As a result, 73% of health care sector employees now
participate in a 403(b) defined contribution plan — up from the 10-year low of 58% in 2006.
According to the survey, the median participation rate for
plans with auto-enrollment is 81% versus 64% for plans without auto-enrollment.
The “opt out” rate after auto-enrollment is just 7% in 2012, down from 8% in
2011.
However,
the default deferral level with automatic enrollment is still low—typically 3%
or less according to 70% of the plan sponsors; 84% said they know their default
contribution rate is not high enough.
(Cont...)
The survey also found the percentage of health care
organizations offering a matching contribution in their DC plan has nearly
doubled in six years—from 44% in 2006 to 79% in 2012. Offering investment
advice is also becoming more widespread: 48% of plans offered it in 2006, 67%
of plans offer it in 2012.
Another positive sign of employers working to help employees
save is the prevalence of on-site retirement plan representatives—46% of plan
sponsors have either full- or part-time plan representatives on site, up from
39% in 2011.
However, according to the survey, employee plan contribution
rates have been static—and low—for ten years. More specifically, participants
have contributed an average of just 5% to 7% of salary to their defined
contribution plan annually for the past 10 years. Contributions amounts are
rising, though; the average annual contribution amount fell from a six-year
high of $5,205 in 2006 to a low of $3,505 in 2009, but has improved to $4,005
in 2012.
Health care plan sponsors admit
their number one challenge is to motivate employees to save adequately (80%).
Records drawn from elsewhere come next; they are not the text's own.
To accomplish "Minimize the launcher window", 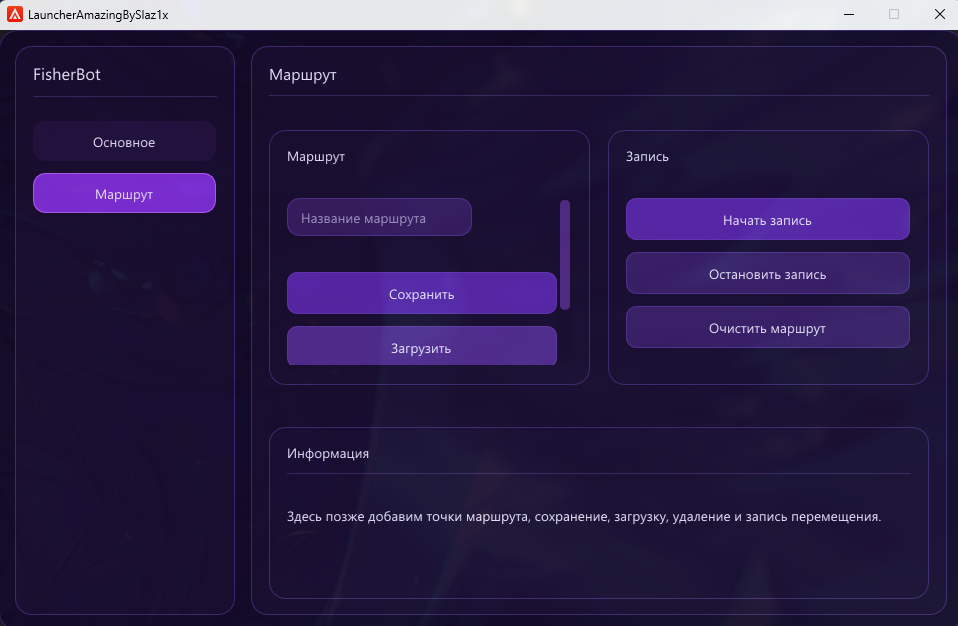I will (x=848, y=14).
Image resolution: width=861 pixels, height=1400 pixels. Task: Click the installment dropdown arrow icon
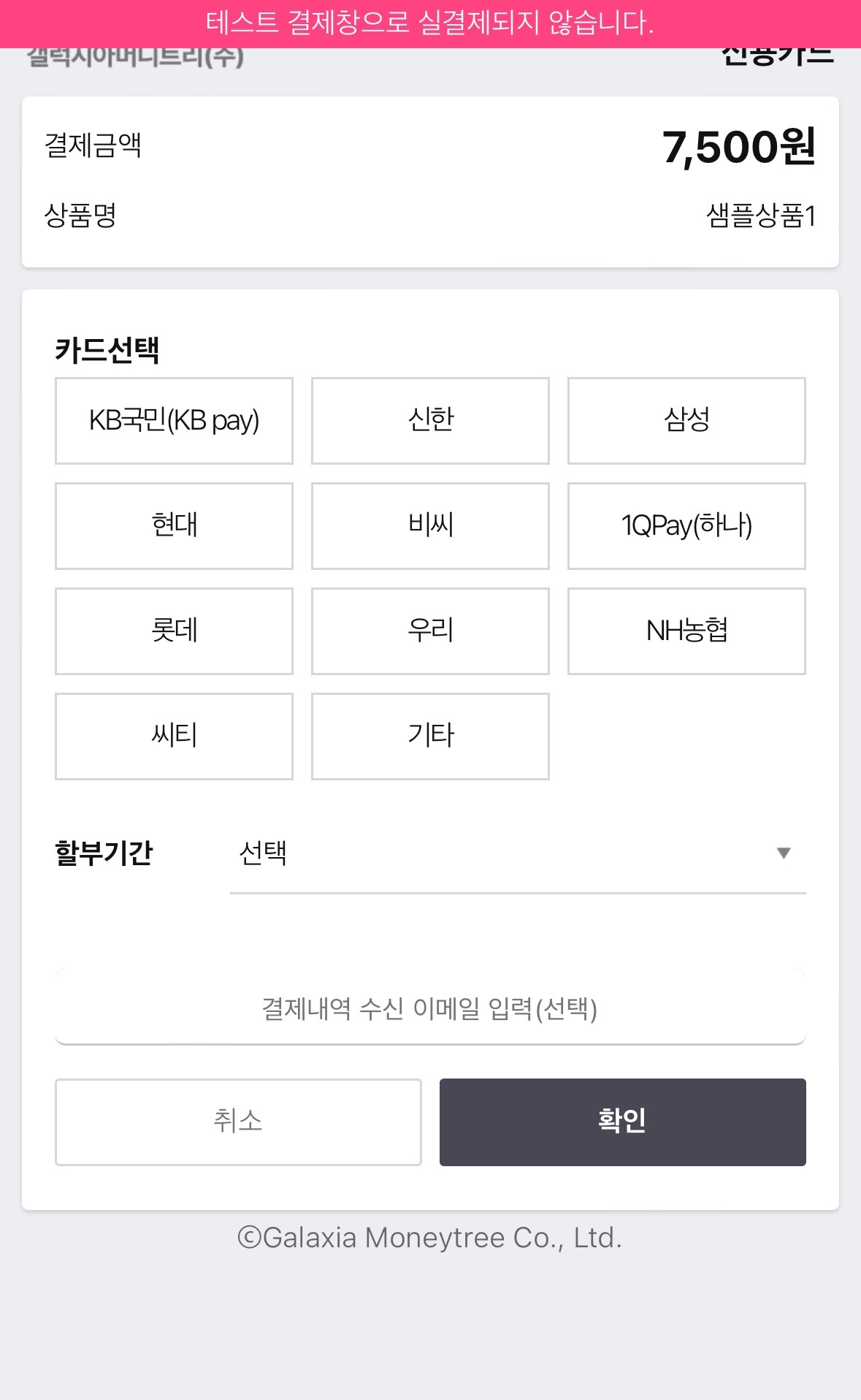pyautogui.click(x=784, y=853)
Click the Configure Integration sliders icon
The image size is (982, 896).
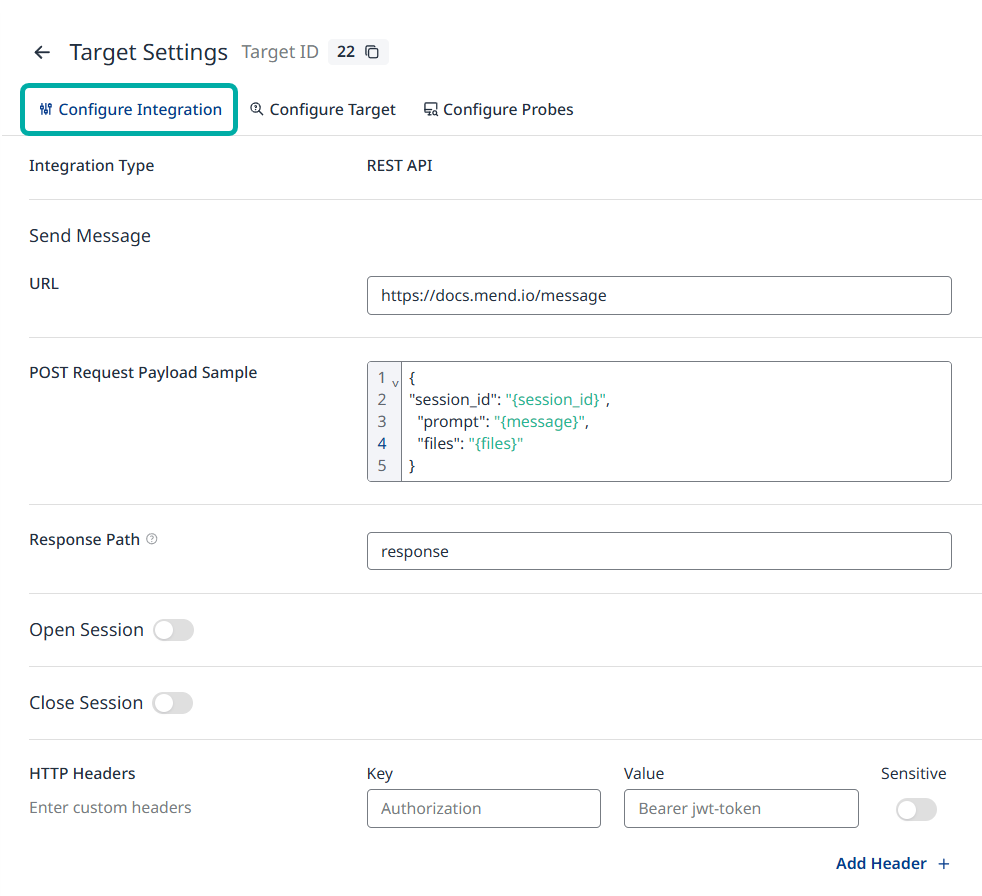coord(45,110)
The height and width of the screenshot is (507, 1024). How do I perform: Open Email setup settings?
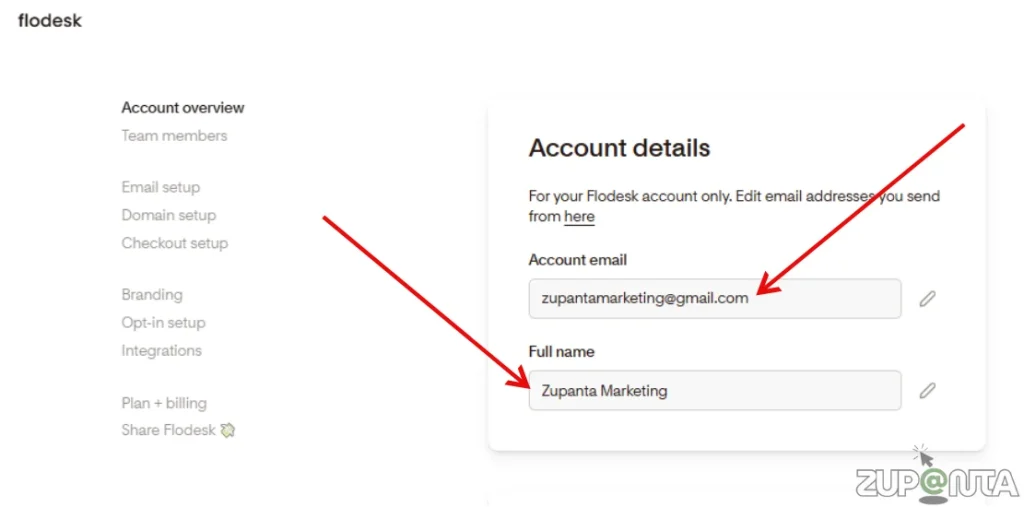click(x=161, y=187)
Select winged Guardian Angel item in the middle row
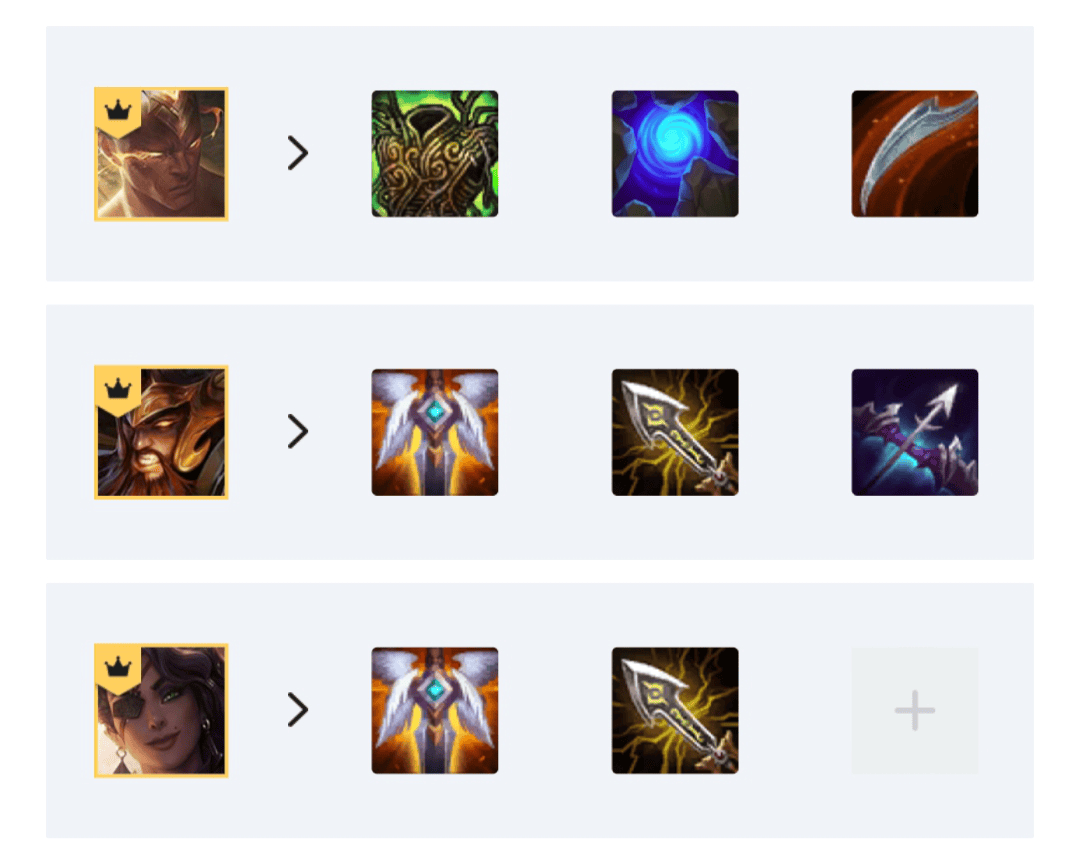The height and width of the screenshot is (867, 1080). tap(435, 432)
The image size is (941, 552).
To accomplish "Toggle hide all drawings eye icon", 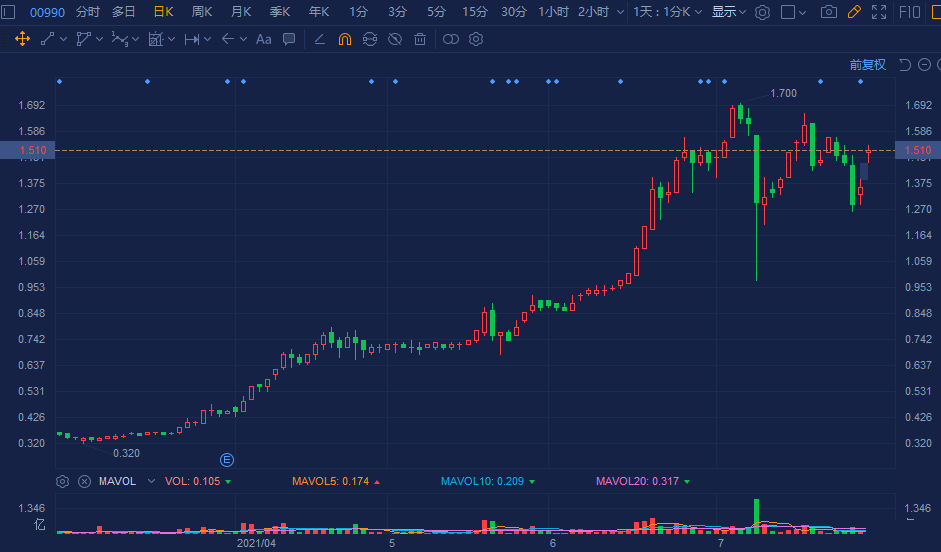I will 395,39.
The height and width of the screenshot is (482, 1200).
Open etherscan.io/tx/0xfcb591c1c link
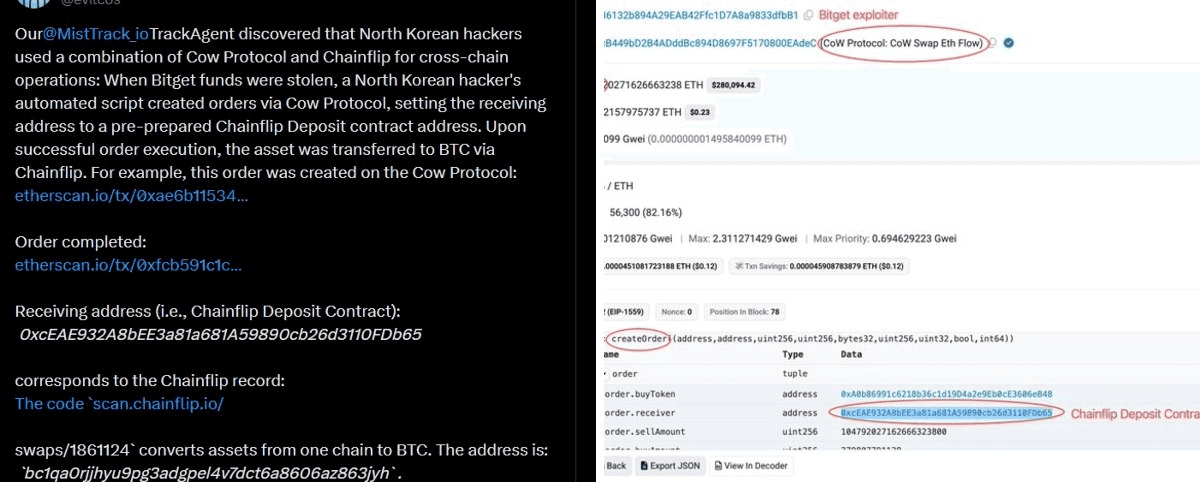pos(128,265)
As a result, their measure for plan success is shifting; they said success is
less about participation rate (down from 61% in 2011 to 56% in 2012 as “best
indicator of plan success”) and increasingly about “income replacement ratio,”
“amount saved by employee” and “deferral rate,” all of which, though small in
percentage (6%, 7% and 7%, respectively), have at least doubled in importance
since 2011. Together they represent a positive indicator that employers are
placing greater emphasis on plan participant outcomes.
(Cont...)
The percentage of health care plan sponsors that said they
use an adviser jumped from 79% in 2011 to 85% in 2012. According to plan
sponsors, the top responsibilities of their advisers are “ongoing investment
monitoring” (74%), “investment selection” (70%) and “development of investments
policy statement” (54%). Only 42% said their adviser’s responsibilities
included “act as the plan fiduciary.”
Other findings from the survey include:
Defined
benefit plans continue to be offered by 42% of plan sponsors; but many
said their plans are frozen to either new employees (51%) or all employees
(49%);
The
number of health care organizations imposing a minimum age requirement for
plan entry has increased over the past 10 years from 64% in 2003 to 75% in
2012.
Health
care plan sponsors are more likely to impose a service requirement for
plan entry as compared to ten years ago—53% said they did so in 2003, 65%
in 2012. However, the service requirements are becoming less stringent;
only 18% allowed entry at less than one year in 2003, but today, fully 55%
allow entry to employees with less than one year of service.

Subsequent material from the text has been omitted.